The fridge vent covers sound useful but do they affect the working of the fridge, ours is 3-way so as we have always been on hook up we have run it on 240v (apart from the Lincoln show when I used gas for 2 days). 

Barry


----------



## Hobbyfan (Jul 3, 2010)

cronkle said:


> As I understand it drafts should not be able to get from the outside into your van via the fridge vents.
> M


Unfortunately though, they do! There was a howling gale around my fridge and the vents stopped most of it. I'ved used them for four winters and they've been a great help.

http://www.caravan-advice.co.uk/caravan-fridges.html


----------



## Caggsie (Aug 19, 2008)

With regards the btl, we changed blues for reds and 6 kgs for 13, so don't go paying deposits on a new one before asking if they will do this for you, if they don't go elsewhere.

Karen


----------



## Hobbyfan (Jul 3, 2010)

Matchlock said:


> The fridge vent covers sound useful but do they affect the working of the fridge, ours is 3-way so as we have always been on hook up we have run it on 240v (apart from the Lincoln show when I used gas for 2 days). Barry


Not in my experience. As I said earlier, the warmer it is, the more air you need to allow in. In winter the covers still allow sufficient air but exclude many of the draughts that non-winterised 'vans are subject to.


----------



## cronkle (May 1, 2005)

Hobbyfan said:


> cronkle said:
> 
> 
> > As I understand it drafts should not be able to get from the outside into your van via the fridge vents.
> ...


Personally I would get that checked/fixed as there is the chance that fumes are entering the van when the fridge is on gas.


----------



## peedee (May 10, 2005)

trevor007 said:


> I found the cotswolds nicer in winter than summer as you can get around without so many people and lots of nice pubs with real fires
> 
> Trev


I'll second that. We also live in Bedfordshire and always have a few days at the CC's Moreton in Marsh site before Christmas. As someone has already pointed out, city breaks are a good bet in the winter. There is always something to do no matter what the weather. Try Cambridge the CC's Cherry Hinton site, easy walk to the bus stop for central Cambridge and again not too far to go.

peedee


----------



## teemyob (Nov 22, 2005)

*Re: Tenting*



clodhopper2006 said:


> teemyob said:
> 
> 
> > Hello,
> ...


So you think we have had enough Sun to Warrant Summer tyres then! ?. And do you think there will be enough of that Sun in the Autumn and Winter?.

TM


----------



## clodhopper2006 (Aug 13, 2006)

*Re: Tenting*



teemyob said:


> So you think we have had enough Sun to Warrant Summer tyres then! ?. And do you think there will be enough of that Sun in the Autumn and Winter?.
> 
> TM


eeerm, no I think I just said in my experience touring Scotland and England I've never felt the need to have different tyres for different seasons. Not sure really what you're trying to say here, what's your point about sun???


----------



## teemyob (Nov 22, 2005)

*Re: Tenting*



clodhopper2006 said:


> teemyob said:
> 
> 
> > So you think we have had enough Sun to Warrant Summer tyres then! ?. And do you think there will be enough of that Sun in the Autumn and Winter?.
> ...


Hello,

My point was that you mentioned snow (not me).

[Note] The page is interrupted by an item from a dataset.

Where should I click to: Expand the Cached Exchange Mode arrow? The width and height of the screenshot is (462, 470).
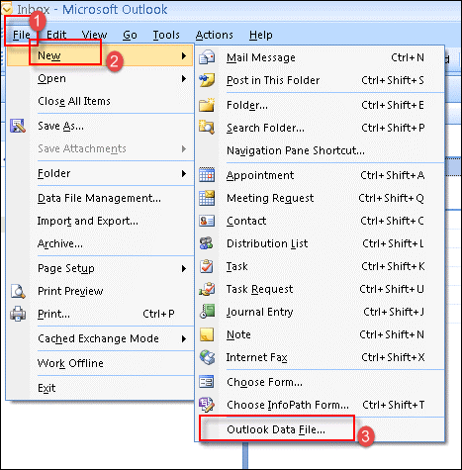coord(184,338)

And you I assume drive on summer tyres?

I suggested all season or winter tyres to the original poster.

You then came along suggesting that all-season tyres or winter tyres were not really a requirement.

TM


----------



## rayrecrok (Nov 21, 2008)

Hi.

All replies are good when you come to a stop over and settle down, the problem we had even though the cab heater is very good when traveling it was warming the whole van as well as the cab.

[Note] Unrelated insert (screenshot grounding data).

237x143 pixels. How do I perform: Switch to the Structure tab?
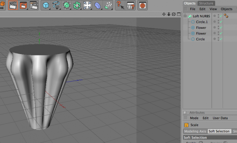[206, 3]
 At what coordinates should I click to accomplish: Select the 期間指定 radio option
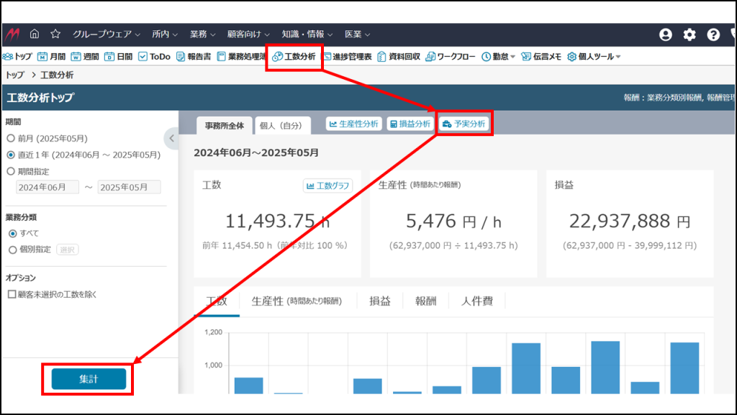[11, 171]
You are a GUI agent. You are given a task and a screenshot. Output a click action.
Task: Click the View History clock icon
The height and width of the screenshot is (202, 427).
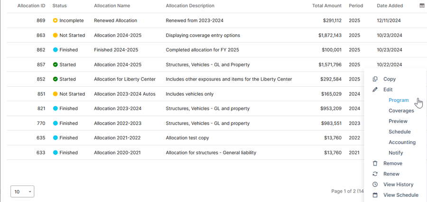375,184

We had a pair of curtains made full length floor to cab top that drew at the back of the driver and passenger seat when we are traveling isolating the cab from the rest of the unit, this soon warms up nicely and is like toast. When we are about an hour away from our destination we open the curtains to let the warm air from the cab circulate through the whole van which gives the fire a chance to catch up when we stop.


----------



## clodhopper2006 (Aug 13, 2006)

*Re: Tenting*



teemyob said:


> [Hello,
> 
> My point was that you mentioned snow (not me).
> 
> ...


Your advice was M+S or Winter tyres which of course you are entitled to that opinion. As you say I stated they were not really a requirement which is my opinion and I am equally entitled to that opinion.
Cheers TM


----------



## Hobbyfan (Jul 3, 2010)

One thing that I don't think has been mentioned is, in my opinion, the need for an insulating outer windscreen cover, such as Silverscreens or Taylor Made.

They make a huge difference and also stop you waking up to cab windscreens that are dripping with condensation.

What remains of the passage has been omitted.